Dans ton film, tu arrives à rendre la densité des personnages, notamment en les filmant dans leur intimité. Comment as-tu construit ces relations ?

Tout d’abord, j’aime beaucoup travailler sur un style hybride, c’est à dire un mélange entre le documentaire et la fiction. J’aime dépasser le genre documentaire, abandonner l’idée de l’entretien et raconter la vie quotidienne des personnages.
Dans un premier temps, j’ai fait énormément d’observations. J’ai observé les personnages dans leur environnement naturel, en famille, dans les moments creux, dans leur quotidien et je me suis fait une idée des lieux.

J’ai beaucoup travaillé sur un personnage en le faisant participer et en laissant un autre personnage dans l’ignorance du résultat que je voulais obtenir. C’est quelque chose que j’ai beaucoup travaillé avec Adam et sa mère. Adam était souvent au courant de la direction que je voulais donner à la scène. Par exemple, quand il a su que le père d’un de ses amis avait été arrêté (au marché noir ndr), je lui ai proposé de provoquer sa mère, et de lui dire qu’il voulait aller vendre du parfum. Il a donc joué là-dessus, et sa mère, qui l’ignorait, agissait comme si Adam voulait vraiment aller vendre du parfum de contrefaçon.

Les Napolitains ont une forte présence scénique, ils ne sentent absolument pas la présence de la caméra. Ca a été un avantage et aussi une différence fondamentale entre Adam, Maxime et Antonio.

● OBJECTIF 1:
Dans les lignes, modifiez la partie qui s'ouvre sur la ligne contenant « How do I perform: Select the 38.2 » et se termine à la fin des lignes, en remplaçant « screenshot » par « image » sans rien changer d'autre. Omettez les images dans votre réponse.
Le texte et les lignes n'ont aucun lien entre eux.

● LIGNES:
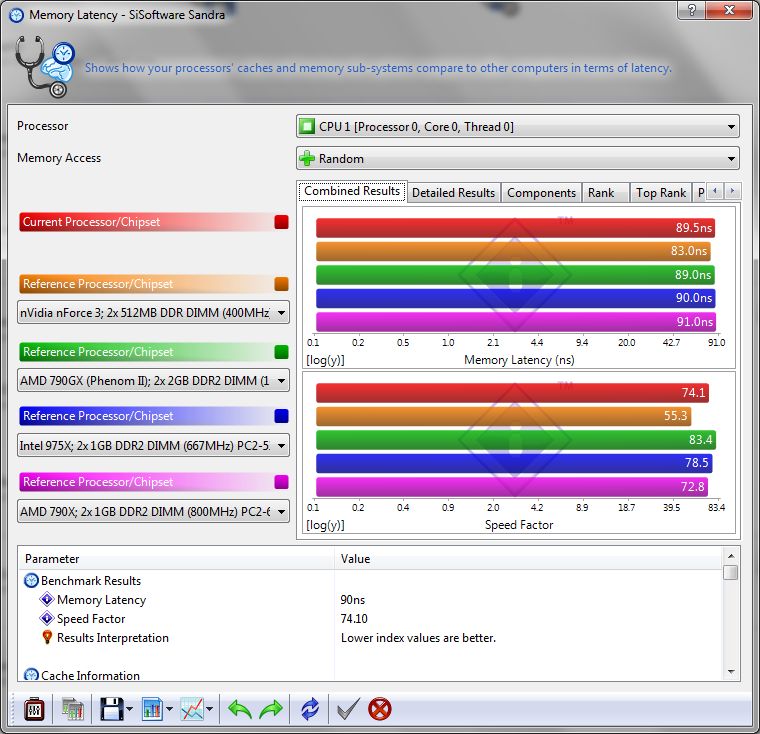The image size is (760, 734).
Task: Click the Help question mark button
Action: tap(690, 10)
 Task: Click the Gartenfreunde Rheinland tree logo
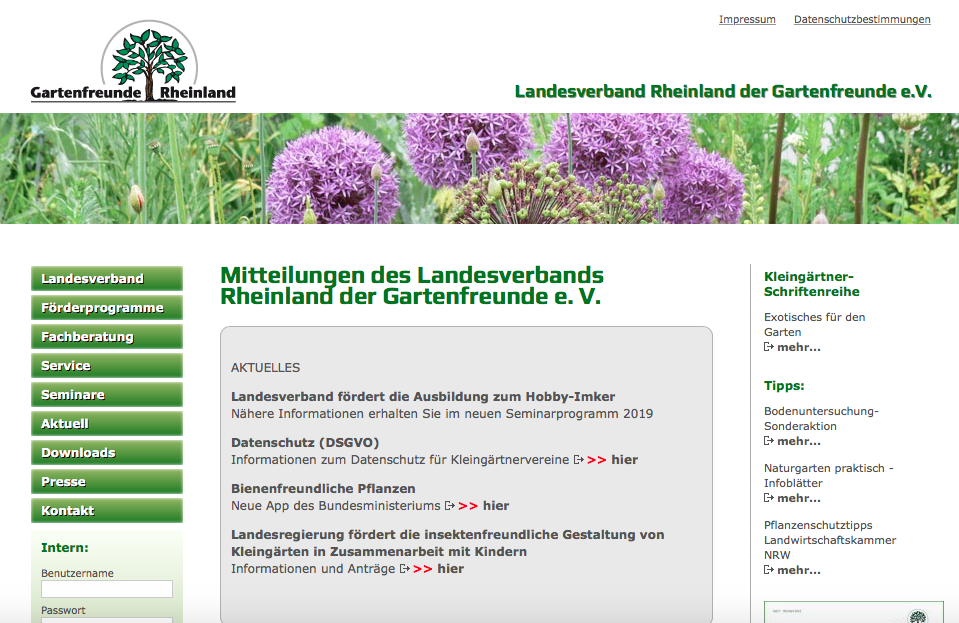click(133, 63)
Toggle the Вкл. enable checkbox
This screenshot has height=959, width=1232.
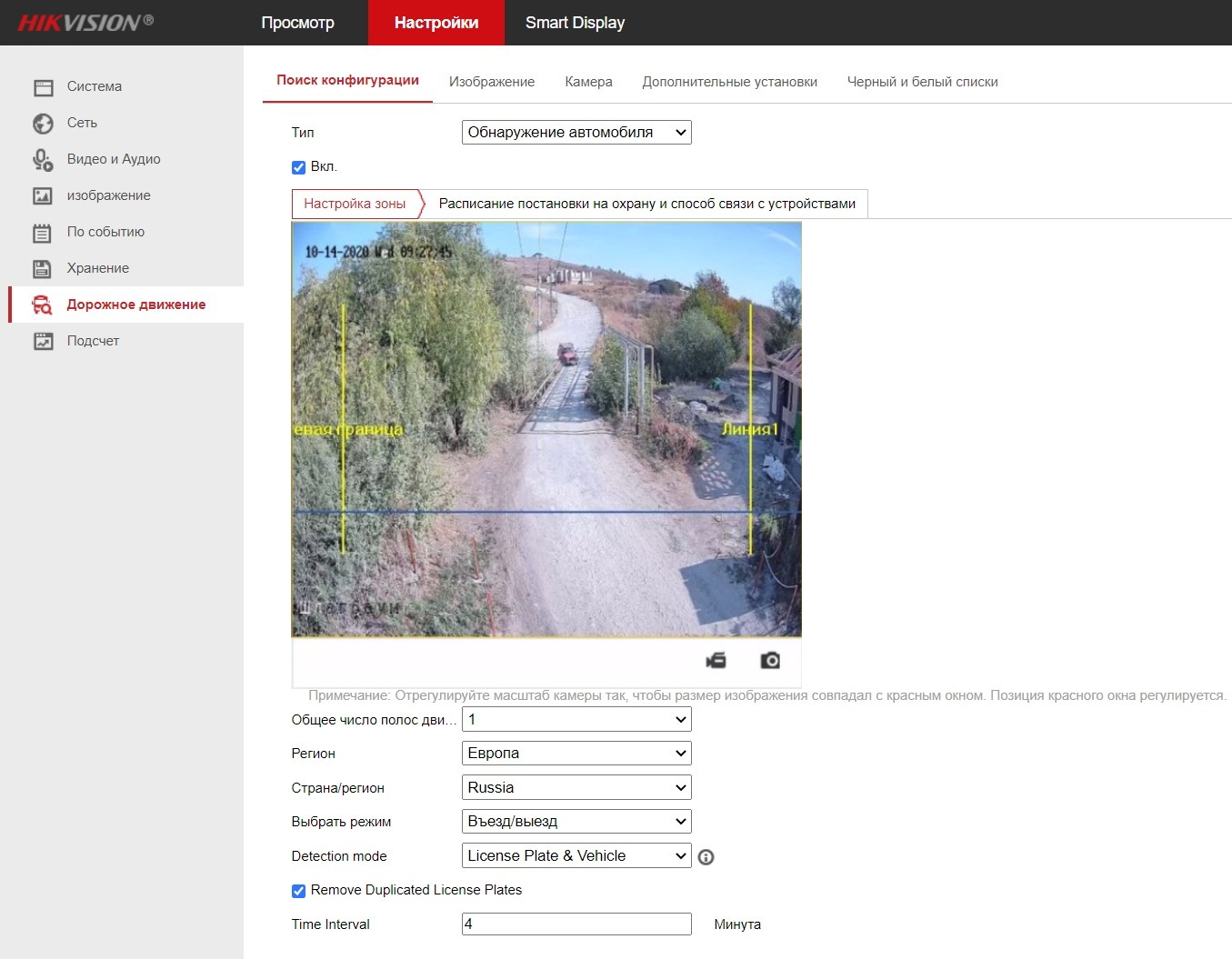pyautogui.click(x=298, y=167)
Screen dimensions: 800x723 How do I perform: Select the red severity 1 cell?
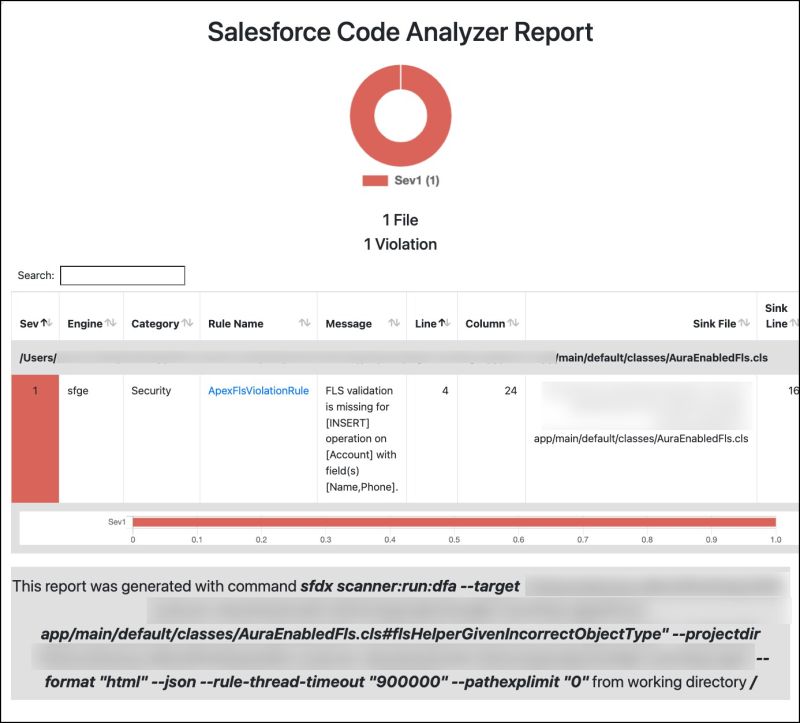pyautogui.click(x=36, y=436)
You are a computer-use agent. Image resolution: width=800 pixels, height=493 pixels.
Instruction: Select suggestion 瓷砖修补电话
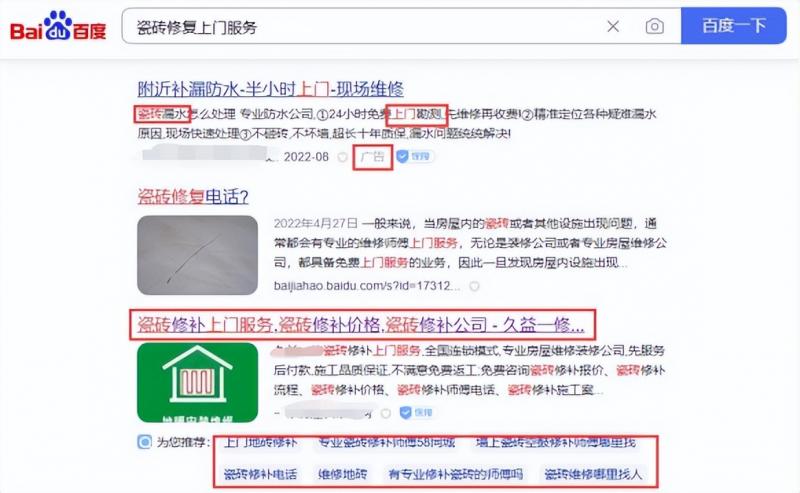[260, 473]
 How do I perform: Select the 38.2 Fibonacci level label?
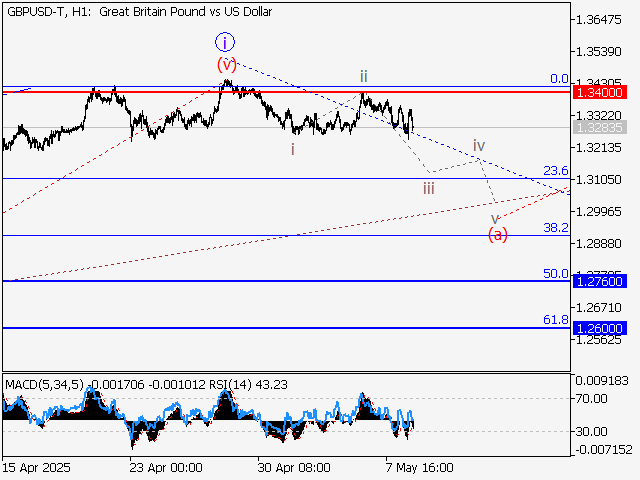pyautogui.click(x=555, y=228)
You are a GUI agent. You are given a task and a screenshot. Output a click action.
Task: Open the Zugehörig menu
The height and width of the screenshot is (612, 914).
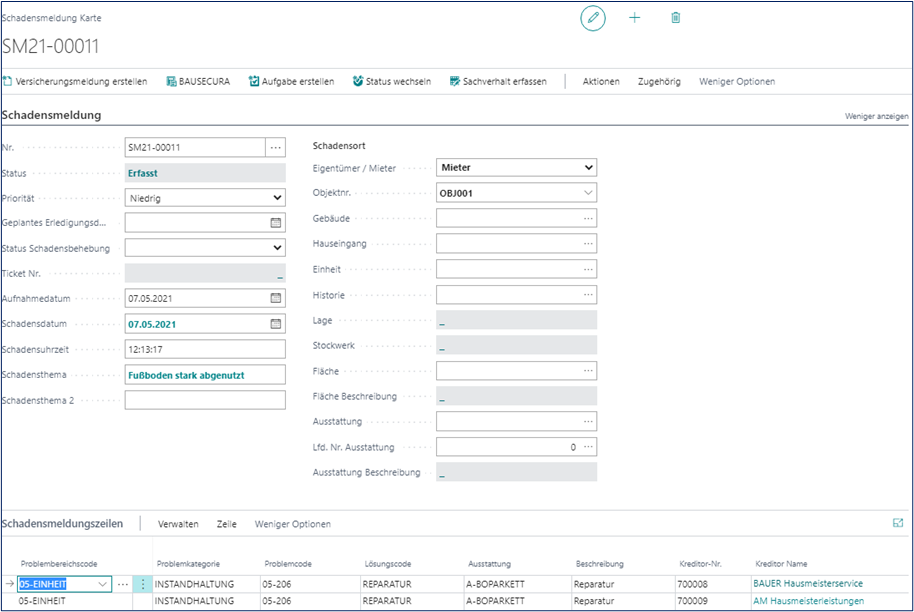(x=659, y=81)
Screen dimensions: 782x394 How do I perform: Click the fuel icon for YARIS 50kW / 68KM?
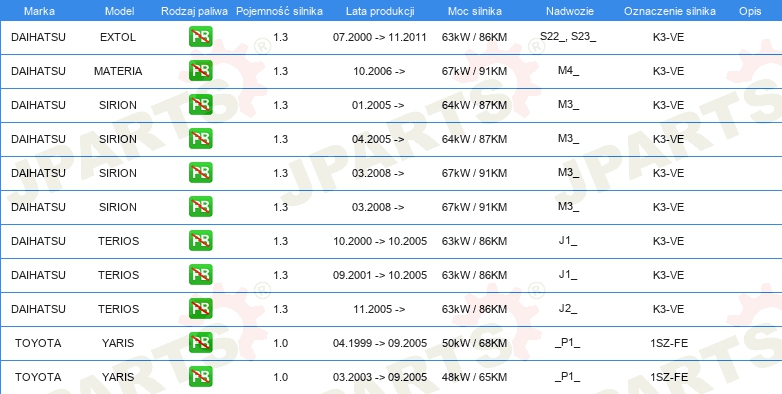(x=200, y=342)
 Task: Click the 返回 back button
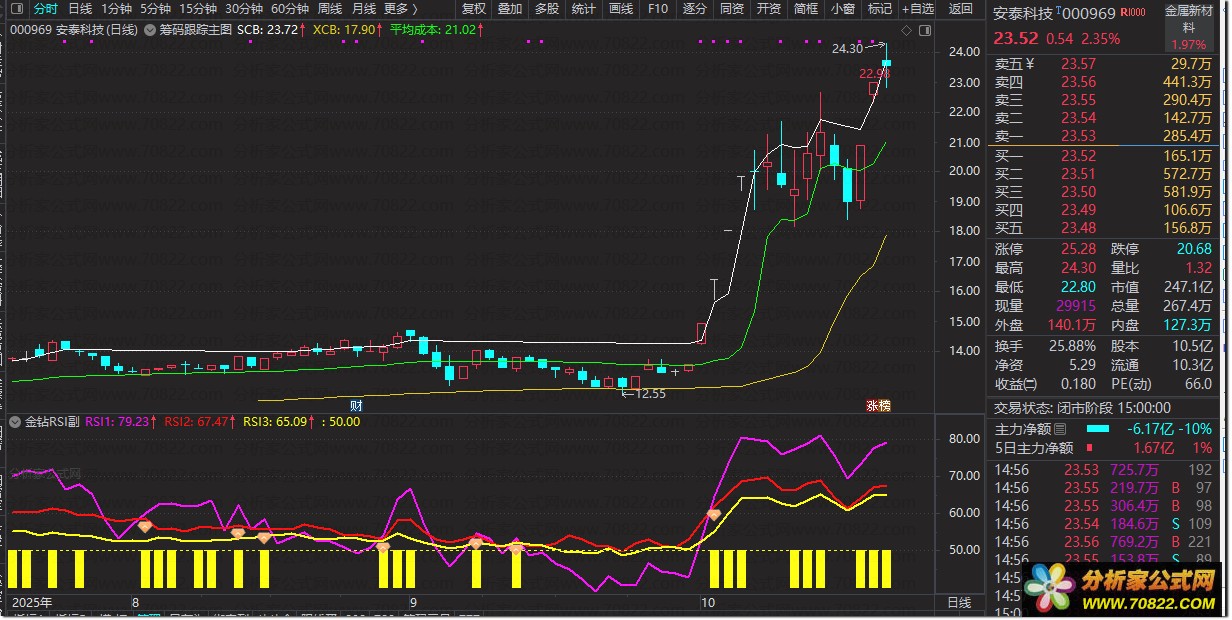[960, 9]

● OBJECTIF 2:
Prolongez l'entretien sur le film au-delà de sa dernière phrase.

● CORRIGÉ 1:
 How do I perform: Select the 38.2 Fibonacci level label?
pyautogui.click(x=555, y=228)
You are a GUI agent. You are given a task and a image. Output a click action.
Task: Open the Zugehörig menu
The height and width of the image is (612, 914).
(x=659, y=81)
Screen dimensions: 782x394 How do I perform: Click the fuel icon for YARIS 50kW / 68KM?
(x=200, y=342)
 Task: Click the 返回 back button
[960, 9]

● CORRIGÉ 2:
Maxime avait peur, il n’arrivait pas à soutenir le regard de la caméra. Mais Maxime est une personne d’une douceur et d’une délicatesse unique. Quand on a vu qu’il parlait tout le temps de sa mère, on lui a proposé d’écrire des lettres basées sur ses appels téléphoniques auxquels nous avions assisté. Ces appels ne fonctionnaient pas car il disait toujours à sa mère « maman, je suis avec mes deux journalistes », et on ne pouvait donc pas l’intégrer au film.
On a choisi de romancer en ajoutant des détails aux lettres et en demandant à Maxime de les lire.
Nous lui avons fait lire les lettres en français car nous pensions que cela pouvait être utile en vue d’une distribution internationale du film, sachant que le France était un pays où le film serait bien accueilli ou en tout cas qu’on arriverait à intéresser le public français.

lien à une clip de Loro di Napoli (Maxim): https://vimeo.com/149646153

Le film traite de plusieurs situations complexes : l’accès à une situation administrative en règle pour des personnes irrégulières, la situation des apatrides, le rapport au pays d’origine, à la mère… Comment as-tu construit la narration et tissé une histoire autour des différents enjeux qui composent le film ?

Nous avons fait un travail très long parce que nous voulions faire un documentaire d’observation qui s’écrirait au montage et qui comporterait des éléments de fiction. Nous tournions à Naples une fois par mois. Nous avions un avantage : l’histoire avait un début et une fin, le début du championnat, ou la préparation au championnat, et la fin du championnat. La chance était de notre côté puisque l’Afro-Napoli a fini par gagner.

Nous avons tourné pendant deux ans en suivant d’abord le cours naturel de l’année, puis, la deuxième année, en travaillant surtout l’histoire de Lello. Nous avons ensuite mélangé les deux et bâti le scénario autour de ce mélange.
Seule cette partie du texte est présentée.